• Requirement 1
Answer these questions from the article on Arnold Schwarzenegger and fish oil, one answer per line:
(a) What share of Schwarzenegger's diet is plant-based?
(b) About how many grams of DHA and EPA combined does the recommended intake come to?
(c) How many people were in the trial tracked for up to 7 years?
• Requirement 2
Resume the article on Arnold Schwarzenegger and fish oil from its final sentence.

═══ Excerpted text ═══

Hailed as one of bodybuilding’s greatest of all time, Arnold Schwarzenegger is a patriarch for the sport even in retirement. Making it his mission to impart knowledge to his fans, Schwarzenegger takes to social media often with videos and demonstrations of fitness techniques. Another way he reached out was with his newsletter Arnold’s Pump Club, where he recently addressed fish oil, and explained why it’s not providing as many benefits as whole food options.
As well as providing workout tips, the seven-time Mr. Olympia winner often highlights the importance of proper nutrition. This includes calling out the supplement companies for hiding illegal ingredients in their products as well as acknowledging the stigma around diet practices such as consuming high-quality protein to achieve better gains.
Practicing what he preaches, Arnold Schwarzenegger sticks to an 80% plant-based diet, crediting it for lowering his cholesterol and helping with his overall health which has been at the forefront of all bodybuilders’ minds with the recent influx of deaths including the loss of beloved Arnold Classic winner Cedric McMillin.
Arnold Schwarzenegger Shares That Eating Fish Twice A Week Is Better Than Taking Fish Oil
Arnold Schwarzenegger is once again bringing attention to a common supplement that he believes has fallen short of some of its claims. Fish oil is one of the most common supplements on the market though recent studies show that it doesn’t provide the level of cardiovascular health benefits that it claims.
“Research suggests approximately 9 percent of supplements meet the recommended intake of combined DHA and EPA — the two oils associated with health benefits (for the record, you want approximately 2 grams combined). The supplements are under-dosing what you need, but there’s an even bigger concern.
“Taking fish oil supplements might not provide the same cardiovascular health benefits as getting fish oil from whole foods. While research suggests that omega-3 fatty acids help fight cardiovascular disease, most studies focus on people who get healthy fats from food. But you don’t see the same boost when you look at research that uses fish oil supplements. In fact, in one study of more than 15,000 people, those who took fish oil did not see a significant boost in cardiovascular protection compared to those who didn’t. And that’s not the only research to suggest fish oil supplements fall flat on some claims.”
“According to the American College of Cardiology, another trial of 12,000 people tracked for up to 7 years saw no significant benefit. A different study of people taking a higher dose of fish oil for two years also saw no improvement compared to those who didn’t take fish oil.

═══ Dataset content ═══

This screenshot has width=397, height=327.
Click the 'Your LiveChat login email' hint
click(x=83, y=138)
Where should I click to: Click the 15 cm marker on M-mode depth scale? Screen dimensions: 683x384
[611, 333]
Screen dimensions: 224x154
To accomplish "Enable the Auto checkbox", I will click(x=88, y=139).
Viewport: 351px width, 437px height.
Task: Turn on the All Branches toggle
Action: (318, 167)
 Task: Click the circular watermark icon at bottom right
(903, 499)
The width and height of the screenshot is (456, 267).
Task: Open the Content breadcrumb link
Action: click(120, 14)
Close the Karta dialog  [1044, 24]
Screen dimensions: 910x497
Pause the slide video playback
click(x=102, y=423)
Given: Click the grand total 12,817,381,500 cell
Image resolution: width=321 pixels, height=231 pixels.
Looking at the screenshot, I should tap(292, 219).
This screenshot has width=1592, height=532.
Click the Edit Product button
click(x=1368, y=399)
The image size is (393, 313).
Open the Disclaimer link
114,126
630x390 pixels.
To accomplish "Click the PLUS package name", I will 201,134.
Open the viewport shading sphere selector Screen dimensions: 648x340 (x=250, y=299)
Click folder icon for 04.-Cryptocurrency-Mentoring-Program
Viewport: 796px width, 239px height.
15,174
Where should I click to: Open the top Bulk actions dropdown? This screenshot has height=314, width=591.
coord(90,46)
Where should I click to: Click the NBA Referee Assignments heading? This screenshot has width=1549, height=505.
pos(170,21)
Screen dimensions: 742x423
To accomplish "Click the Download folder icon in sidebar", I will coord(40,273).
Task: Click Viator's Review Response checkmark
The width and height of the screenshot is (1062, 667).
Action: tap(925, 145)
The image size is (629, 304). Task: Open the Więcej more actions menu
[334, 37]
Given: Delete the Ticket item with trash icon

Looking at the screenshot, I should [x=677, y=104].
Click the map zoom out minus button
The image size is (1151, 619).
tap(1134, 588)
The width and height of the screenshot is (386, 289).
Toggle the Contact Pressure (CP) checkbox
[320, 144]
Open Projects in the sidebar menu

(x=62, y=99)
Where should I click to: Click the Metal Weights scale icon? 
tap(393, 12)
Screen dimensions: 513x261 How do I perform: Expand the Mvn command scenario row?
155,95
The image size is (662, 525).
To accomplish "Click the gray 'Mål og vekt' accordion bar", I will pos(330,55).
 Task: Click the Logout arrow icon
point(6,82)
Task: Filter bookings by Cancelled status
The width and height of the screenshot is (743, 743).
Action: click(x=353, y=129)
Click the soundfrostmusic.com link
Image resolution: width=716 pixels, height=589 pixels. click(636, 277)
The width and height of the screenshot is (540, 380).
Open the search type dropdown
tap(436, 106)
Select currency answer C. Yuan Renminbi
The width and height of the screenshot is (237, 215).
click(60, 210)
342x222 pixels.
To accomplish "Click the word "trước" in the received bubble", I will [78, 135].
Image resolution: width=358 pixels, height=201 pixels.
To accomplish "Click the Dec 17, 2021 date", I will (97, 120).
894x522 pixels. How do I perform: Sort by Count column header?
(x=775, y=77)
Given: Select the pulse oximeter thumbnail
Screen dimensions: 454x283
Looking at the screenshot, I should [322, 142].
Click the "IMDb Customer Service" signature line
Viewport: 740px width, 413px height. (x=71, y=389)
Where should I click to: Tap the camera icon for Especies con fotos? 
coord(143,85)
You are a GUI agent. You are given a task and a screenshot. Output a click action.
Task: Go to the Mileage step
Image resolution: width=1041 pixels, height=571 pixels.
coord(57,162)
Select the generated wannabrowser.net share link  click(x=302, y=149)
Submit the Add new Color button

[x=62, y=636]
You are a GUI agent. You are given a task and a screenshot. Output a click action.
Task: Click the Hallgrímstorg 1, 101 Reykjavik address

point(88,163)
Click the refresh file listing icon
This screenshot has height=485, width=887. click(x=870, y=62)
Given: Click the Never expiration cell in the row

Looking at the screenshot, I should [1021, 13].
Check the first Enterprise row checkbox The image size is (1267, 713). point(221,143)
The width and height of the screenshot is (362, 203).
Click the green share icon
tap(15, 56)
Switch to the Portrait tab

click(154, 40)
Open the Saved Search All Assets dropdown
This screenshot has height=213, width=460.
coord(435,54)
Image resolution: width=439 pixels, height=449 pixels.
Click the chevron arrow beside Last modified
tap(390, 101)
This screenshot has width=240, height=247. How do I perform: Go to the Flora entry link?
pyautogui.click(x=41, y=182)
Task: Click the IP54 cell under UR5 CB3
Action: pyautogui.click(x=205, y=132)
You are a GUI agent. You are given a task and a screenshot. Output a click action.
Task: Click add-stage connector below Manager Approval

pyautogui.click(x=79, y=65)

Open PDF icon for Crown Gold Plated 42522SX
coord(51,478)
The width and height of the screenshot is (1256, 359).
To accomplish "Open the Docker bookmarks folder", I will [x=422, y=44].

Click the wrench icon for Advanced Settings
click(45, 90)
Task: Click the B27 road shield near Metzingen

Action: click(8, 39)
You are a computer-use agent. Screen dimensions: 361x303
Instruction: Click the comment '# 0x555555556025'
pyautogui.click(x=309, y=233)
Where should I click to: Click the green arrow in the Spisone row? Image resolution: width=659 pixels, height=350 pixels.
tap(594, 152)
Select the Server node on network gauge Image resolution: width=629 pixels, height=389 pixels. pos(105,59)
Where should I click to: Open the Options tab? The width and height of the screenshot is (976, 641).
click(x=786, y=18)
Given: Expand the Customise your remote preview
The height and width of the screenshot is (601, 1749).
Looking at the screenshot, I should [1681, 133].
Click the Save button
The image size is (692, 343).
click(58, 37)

═══

• Answer section 1
(a) 80%
(b) About 2 grams
(c) 12,000

• Answer section 2
Translation: Eating two or more servings of fish per week helps fight cardiovascular disease, but the same can’t be said for taking a similar amount of fish oil pills.”
Continuing to address cardiovascular health, Schwarzenegger also discussed the misconception that eating more protein can lead to kidney problems and ultimately a shorter lifespan.
“Protein lives a double life. On one hand, experts tell you to eat more every day. On the other hand, you have gurus suggesting that it causes kidney issues and lessens lifespan. We’ve previously shared that the kidney claims are unfounded, as are the suggestions that it will lead to a shorter life.
A recent study offers more retribution: research suggests that high-protein diets do not increase the likelihood of cardiovascular disease.
The researchers examined the effects of high-protein diets on the health of more than 200,000 participants, covering multiple years. They didn’t find that protein itself was linked to poor cardiovascular health or stroke.
The concern about higher protein diets is often linked to other variables, such as eating too much saturated fat. However, not all protein is loaded with saturated fat, meaning protein itself isn’t the issue.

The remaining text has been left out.